Shakespeare's history plays offer us case studies contrasting different kinds of leaders. Mostly these leaders are medieval monarchs, whose modes of governance and levels of power differ hugely from those of contemporary heads of state (or would-be heads of state). But we wouldn't still be staging, watching, and reading Shakespeare if we didn't see ourselves in his characters, and our culture in his culture, as in a distant mirror (to adapt the famous phrase of the medievalist historian Barbara Tuchman).
And so, as I prepare to teach Shakespeare's Richard III to a group of undergraduates for perhaps the thirtieth time, I newly notice aspects of the play that speak to, and seem to speak of, the politicians among us, vying for power in this third decade of our twenty-first century. What I'm noticing this time is the two very different speeches given by two rival leaders in the fifth act of Shakespeare's play.
The first speaker is Henry, Earl of Richmond, soon to be crowned Henry VII, the first Tudor king. The second is Richard III, the Yorkist usurper who is defending his throne. In Shakespeare's play, Richard is the villain and Henry is the hero, in two-dimensional characterizations that ignore much of actual history. Shakespearesuppressed all record of Henry's weak claim and various character flaws and exaggerated Richard's villainy. But hey, this was theater, and, moreover, theater under the rule of Henry's granddaughter, Elizabeth I, who cared deeply how her ancestors were represented. In embroidering and, to a certain extent, falsifying history, Shakespeare not only stayed on Elizabeth's good side, he achieved a paradoxical truth. Departing from the complex particularities of these two fourteenth-century political rivals, he gave his audiences -- then and now -- universal portraits that depict a leader who is not worth following, and one who is.

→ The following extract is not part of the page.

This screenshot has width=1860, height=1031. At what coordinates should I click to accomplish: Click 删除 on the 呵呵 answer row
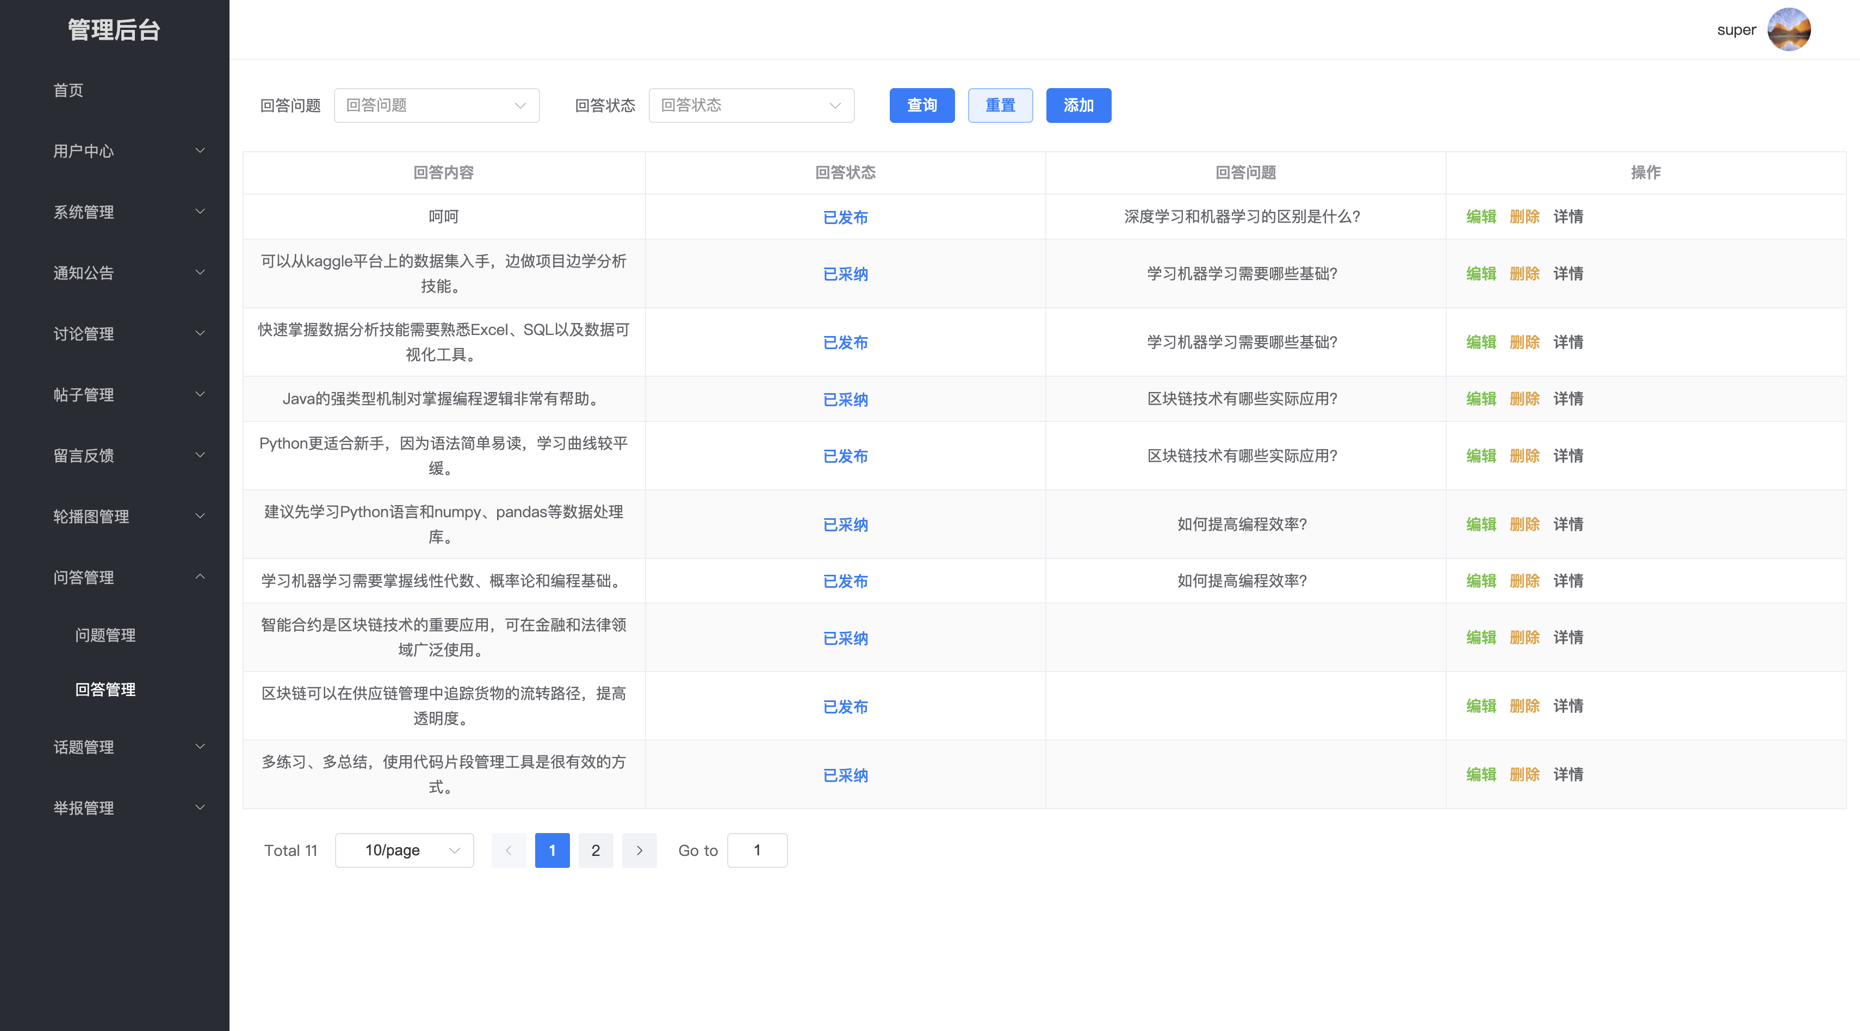pos(1524,216)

Richard isn't. Everyone knows that. But it's the way he isn't that repays study. It's not that he isn't a good speaker or a valiant warrior. It isn't even that he lacks royal blood (the play makes plain that he has more of that than Henry Richmond). The malignant quality of his generalship is that, fearful himself, he gains support by frightening others. He attracts such followers as he does attract by appealing to their fear and stoking their hatred.
Fear of what, and hatred of what? Well, like every other tyrant in history, Richard urges his people to hate and fear "outsiders." He creates images of barbaric interlopers who are not "true" countrymen, and are coming to wreak havoc and destruction on "our" towns and villages. Bad hommes. Listen to King Richard on Bosworth Field:
Remember whom you are to cope withal,
A sort of vagabonds, rascals, and runaways,
A scum of Bretons and base lackey peasants,
Whom their o'ercloyed country vomits forth
To desperate adventures and assured destruction.
You sleeping safe, they bring you to unrest;
You having lands and blessed with beauteous wives,
They would restrain the one, distain the other ....
Let's whip these stragglers o'er the seas again,
Lash hence these overweening rags of France ....
Shall these enjoy our lands, lie with our wives,
Ravish our daughters?
This sort of leader gains followers by presenting his hearers with the narrowest sense of what it is to be loyal to one's country. It is to hold on to what they own and refuse to share. In this doubtful enterprise, they should follow him, rather than his compatriot Henry (whose Englishness Richard disclaims on the grounds of his French exile, and whose thousands of British followers Richard mischaracterizes as aliens). If "we" don't beat Henry back, you know what's in store -- rape, pillaging, chaos, and the destruction of our homeland. Be afraid, hate, and fight.
Richard does fight. But Richard loses. Henry's mode of leadership proves more powerful. He appeals not to fear but to friendship and unity, and to a collective national revulsion, not from outsiders, but from one man's tyranny. He calls his men "Fellows in arms, and my most loving friends," and acknowledges their suffering under Richard's governance. Together, they are "Bruised underneath the yoke of tyranny." Henry looks past the "bloody trial of war" to a "harvest of perpetual peace." He does not villify entire classes of people. Instead, he observes that the problem is one single man, "A base foul stone, made precious by the foil / Of England's chair, where he is falsely set." He offers hope rather than terror, once the witch is dead. He urges them to think of themselves as a folk with a future; to work for the benefit of "your children's children." Don't be afraid of each other, he says. Just get rid of that toad, who "hath no friends but what are friends for fear."
To adapt Richard's opening line, what shall I say more than I have implied? In reality, Henry might not have been a better king than Richard. Neither of these speeches were actually given on the battlefield. Shakespeare made them up out of whole cloth. Shakespeare knew he took liberties with history, and that he trafficked in ideals. He did it as an artist, for the benefit of the children's children, foreseeing future leaders or failed leaders who might arise past time's horizon. He thought it was worth teaching the children's children, and their children's children, that friendship is better than hate, and hope always trumps fear.